## EXERCISE PASSAGE:
+--

Nintendo Is Worth $9 Billion More Today Than It Was Last Wednesday

The Pokémon premium.

What's the market value of a Pokémon game that Nintendo's parent company only kinda sorta controls and publishes? About $9 billion.

That's how much value Nintendo's stock has gained since last Wednesday, with the shares shooting up 25% on Monday alone. In total, they have risen by almost 40% since the release of Pokémon Go, reflecting investors' glee at Nintendo finally using its beloved characters and intellectual property to make a hit mobile game.

The gaming giant has largely sat out the mobile era, focusing instead on making games for its own consoles. But now that is has a smash hit on its hands — one that sits atop the iOS App Store for free and top-grossing apps despite bugs, connectivity issues, alleged armed robberies, and one Wyoming teen finding a dead body while playing it. Nintendo was valued at almost $28 billion on Monday afternoon.

But the company won't be collecting all the money generated by Pokémon Go. Instead, it owns stakes in both the Pokémon Company and Niantic, the game's developer, which spun out from Google's parent company Alphabet last year.

+--

## GIVEN MATERIAL:
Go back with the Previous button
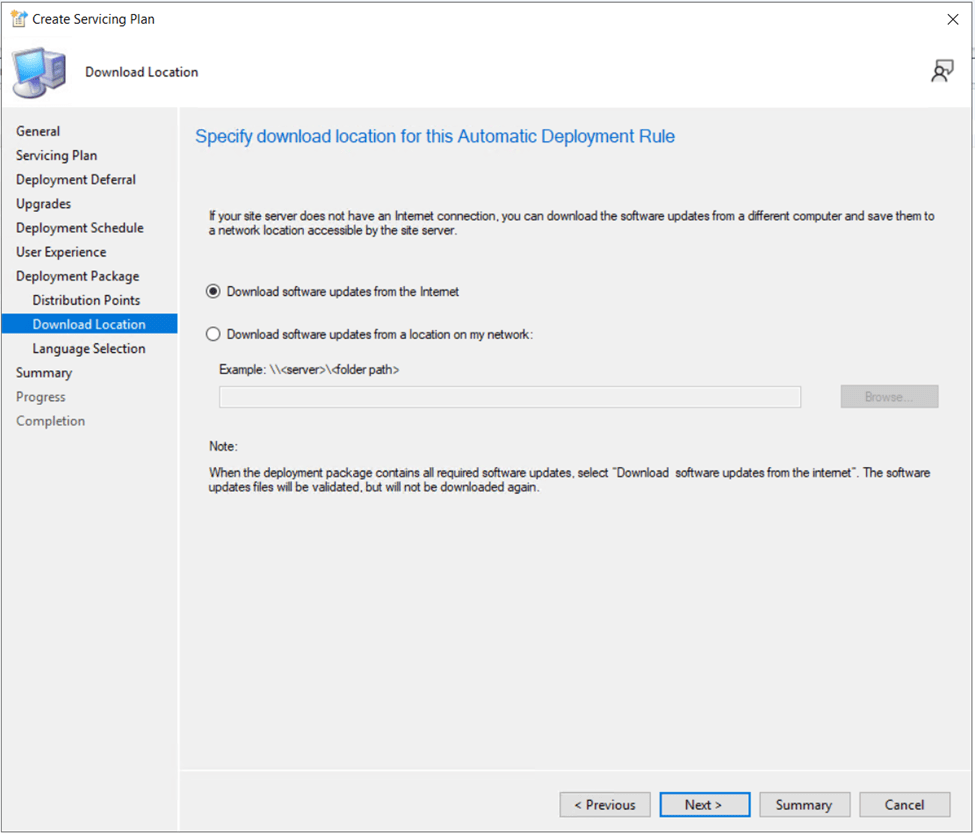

+--

## TASK SET:
1 - Answer these questions using the Nintendo article:
(a) By what percentage did Nintendo's shares rise on Monday alone?
(b) What was Nintendo's valuation on Monday afternoon?
(c) From which company did Niantic spin out last year?
2 - Write out the passage of the Nintendo article between "That's how much" and "hit mobile game.", inclusive.
3 - Extend the Nintendo article by continuing it from where it stops.

## ANSWERS TO THE EXERCISES:
1 -
(a) 25%
(b) Almost $28 billion
(c) Google's parent company, Alphabet

2 -
That's how much value Nintendo's stock has gained since last Wednesday, with the shares shooting up 25% on Monday alone. In total, they have risen by almost 40% since the release of Pokémon Go, reflecting investors' glee at Nintendo finally using its beloved characters and intellectual property to make a hit mobile game.

3 -
Analysts at the Japanese investment bank Nomura said that the huge surge in Nintendo's stock price "looks excessive based on profits from Pokémon Go alone," which they estimated to be only about $10 to $20 million annually for Nintendo itself.

It's not just one game that is driving frenzied trading in Nintendo stock. If the company turns out to be capable of pumping out a stream of breakout mobile games, it's worth a lot more than one whose fortunes are tied to its own consoles. Successful mobile games are pretty much a license to print money, and have been valued by the industry on such terms: Chinese messaging company Tencent recently bought a majority stake in Clash of Clans developer Supercell, in a deal that valued the game maker at over $10 billion.

Safety concerns have been one reason Nintendo moved so slowly into mobile gaming. "We will not do anything that may hurt Nintendo IP. We will not do anything that may hurt Nintendo’s brand image — that parents can feel safe giving their children access to it," the company's then-Chief Satoro Iwata told Time last year. (Iwata died of cancer last July.)

While Nintendo announced last year that it would develop mobile games with DeNA, the Miitomo game didn't feature any of the characters people love; the company has said it will release two more mobile games.

"We have come to the stage where we can say that we will be able to develop and operate software which, in the end, will not hurt the value of Nintendo IP but, rather, will become an opportunity for the great number of people around the world who own smart devices," Iwata told Time.